[I18n-sig] UTF-8 and BOM

Toby Dickenson tdickenson@geminidataloggers.com
Mon, 21 May 2001 11:06:46 +0100


On Sat, 19 May 2001 11:35:18 -0400, Guido van Rossum
<guido@digicool.com> wrote:

>> The problem with BOMs is that they are supposed to appear at
>> the start of a string.
>
>Taken out of context, this strikes me as nonsense.  Strings in memory
>(Python Unicode strings anyway) have absolutely no need for a byte
>order mark since they are always in the right (native) byte order.

Thats true for Unicode strings.

However, a python plain string containing an encoded Unicode string
(in *any* character encoding) is no different to a file here - its
just a block-o-bytes.

>it is absurd to
>expect code dealing with *strings* to handle BOMs.

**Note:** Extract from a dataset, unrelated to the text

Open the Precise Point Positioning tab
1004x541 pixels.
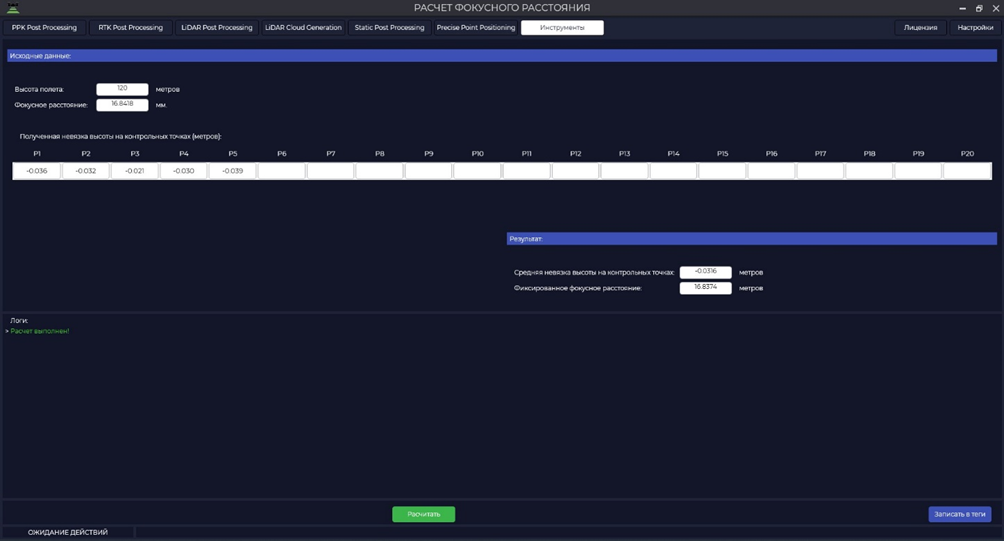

I agree with that, and is a good reason why the codecs should always
remove them.

"M.-A. Lemburg" <mal@lemburg.com> wrote:

>I'm still unsure whether I should change the UTF-16 decoder
>to only remove the BOM at the start of the stream -- the above
>case where BOMs are inserted due to string concatenation
>is very common (each .write() to a file will produce such
>a BOM mark).


Toby Dickenson
tdickenson@geminidataloggers.com